**Text excerpt:**
────────────────────
To understand how soil biodiversity and mesofauna fit into a complex, huge and chaotic universe, and why they matter, we first need to look outwards…

Example1.
A few years ago, NASA published a photograph called the XDF, a composite photograph compiled from ten years of Hubble telescope photographs, focusing into one small patch of empty space. 
We now know that each smear of light it recorded has had to travel up to 13.2 billion years before reaching the Hubble's camera sensor. And each one of those crazily small patches of light is yet another galaxy, each lit up by its own countless billions of stars. 
If you've ever wanted to feel existential angst, or complete, jaw-dropping wonder, now would be the time.

This is, by far, the most awe-inspiring and moving photograph I have ever seen. 

A successor, the James Webb Space Telescope, was launched in 2021, to look even further back in time and succeeded, with its remarkable first deep field infrared image of some of the early universe being released on July 12, 2022.
────────────────────
**Given information:**
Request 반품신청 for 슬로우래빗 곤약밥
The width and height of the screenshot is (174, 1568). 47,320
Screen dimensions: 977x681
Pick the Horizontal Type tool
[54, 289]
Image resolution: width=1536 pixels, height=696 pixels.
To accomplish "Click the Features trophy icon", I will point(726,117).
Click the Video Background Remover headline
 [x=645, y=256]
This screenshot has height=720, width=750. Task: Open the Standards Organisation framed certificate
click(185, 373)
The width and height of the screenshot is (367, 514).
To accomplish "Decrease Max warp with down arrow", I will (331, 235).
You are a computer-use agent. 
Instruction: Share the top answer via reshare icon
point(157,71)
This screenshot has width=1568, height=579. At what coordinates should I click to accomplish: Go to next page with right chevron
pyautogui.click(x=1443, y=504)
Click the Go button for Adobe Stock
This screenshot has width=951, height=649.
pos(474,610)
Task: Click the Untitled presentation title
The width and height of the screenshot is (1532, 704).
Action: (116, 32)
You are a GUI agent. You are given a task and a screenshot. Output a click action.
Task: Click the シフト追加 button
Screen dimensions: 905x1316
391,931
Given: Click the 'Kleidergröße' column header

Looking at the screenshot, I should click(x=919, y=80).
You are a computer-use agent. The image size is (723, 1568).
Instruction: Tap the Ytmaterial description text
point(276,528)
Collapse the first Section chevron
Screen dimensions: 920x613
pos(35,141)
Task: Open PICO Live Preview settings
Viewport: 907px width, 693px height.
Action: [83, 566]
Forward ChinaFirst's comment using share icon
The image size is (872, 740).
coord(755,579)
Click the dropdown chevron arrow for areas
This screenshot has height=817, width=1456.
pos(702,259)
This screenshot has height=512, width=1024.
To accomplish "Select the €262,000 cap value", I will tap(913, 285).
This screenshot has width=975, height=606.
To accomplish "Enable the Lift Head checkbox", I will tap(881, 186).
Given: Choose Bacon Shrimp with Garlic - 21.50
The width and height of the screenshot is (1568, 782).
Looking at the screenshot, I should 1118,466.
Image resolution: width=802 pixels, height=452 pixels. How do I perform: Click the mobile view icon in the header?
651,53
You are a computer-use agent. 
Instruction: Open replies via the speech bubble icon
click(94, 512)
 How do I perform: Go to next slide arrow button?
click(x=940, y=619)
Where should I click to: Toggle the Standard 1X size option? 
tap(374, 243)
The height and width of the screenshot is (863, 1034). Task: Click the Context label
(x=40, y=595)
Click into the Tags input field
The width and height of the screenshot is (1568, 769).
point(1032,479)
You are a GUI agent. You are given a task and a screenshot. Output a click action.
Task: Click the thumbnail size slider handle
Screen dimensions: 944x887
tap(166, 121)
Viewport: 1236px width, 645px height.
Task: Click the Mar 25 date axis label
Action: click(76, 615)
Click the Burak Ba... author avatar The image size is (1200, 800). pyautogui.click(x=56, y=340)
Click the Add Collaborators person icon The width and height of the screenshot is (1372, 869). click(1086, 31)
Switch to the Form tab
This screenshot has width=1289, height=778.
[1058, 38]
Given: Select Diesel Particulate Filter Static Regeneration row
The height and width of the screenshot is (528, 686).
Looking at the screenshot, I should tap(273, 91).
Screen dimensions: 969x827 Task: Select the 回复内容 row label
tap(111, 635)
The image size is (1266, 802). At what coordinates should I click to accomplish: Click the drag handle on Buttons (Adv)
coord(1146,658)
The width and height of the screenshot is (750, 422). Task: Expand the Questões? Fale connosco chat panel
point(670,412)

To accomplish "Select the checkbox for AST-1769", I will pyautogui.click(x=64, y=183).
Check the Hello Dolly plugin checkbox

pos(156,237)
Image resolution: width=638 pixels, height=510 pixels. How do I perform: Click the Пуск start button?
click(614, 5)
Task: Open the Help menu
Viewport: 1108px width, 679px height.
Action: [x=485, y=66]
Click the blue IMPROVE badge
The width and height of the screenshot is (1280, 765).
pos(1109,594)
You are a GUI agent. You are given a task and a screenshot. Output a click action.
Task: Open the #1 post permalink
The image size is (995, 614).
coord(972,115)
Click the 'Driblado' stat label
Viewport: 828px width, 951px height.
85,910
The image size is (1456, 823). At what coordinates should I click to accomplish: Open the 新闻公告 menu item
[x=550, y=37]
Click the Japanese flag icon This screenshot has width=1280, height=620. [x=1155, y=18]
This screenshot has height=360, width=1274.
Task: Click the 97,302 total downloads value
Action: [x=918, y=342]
────────────────────
**Study questions:**
1 – Name every organization, telescope, and photograph that the soil biodiversity passage mentions by a proper name.
2 – Set down the part of the soil biodiversity passage that opens with the words containing "To understand how" and closes with "of empty space.".
3 – Take the soil biodiversity passage further, picking up after its last sentence.

**Results:**
1 –
NASA
XDF
Hubble telescope
James Webb Space Telescope

2 –
To understand how soil biodiversity and mesofauna fit into a complex, huge and chaotic universe, and why they matter, we first need to look outwards…

Example1.
A few years ago, NASA published a photograph called the XDF, a composite photograph compiled from ten years of Hubble telescope photographs, focusing into one small patch of empty space.

3 –
Galaxy cluster SMACS 0723, © ESA, CSA, and STScI

For now at least, the historic Hubble is still functional, and silently drifts, caught in a low orbit, as below, the earth spins us around a small provincial star sitting in part of an insignificant spur of the Milky Way Galaxy. 

 
 

Every atom in your body came from a star that exploded. And, the atoms in your left hand probably came from a different star than your right hand.
It really is the most poetic thing I know about physics: You are all stardust. You couldn’t be here if stars hadn’t exploded, because the elements - the carbon, nitrogen, oxygen, iron, all the things that matter for evolution and for life - weren’t created at the beginning of time.
They were created in the nuclear furnaces of stars, and the only way for them to get into your body is if those stars were kind enough to explode.

So, forget Jesus. The stars died so that you could be here today.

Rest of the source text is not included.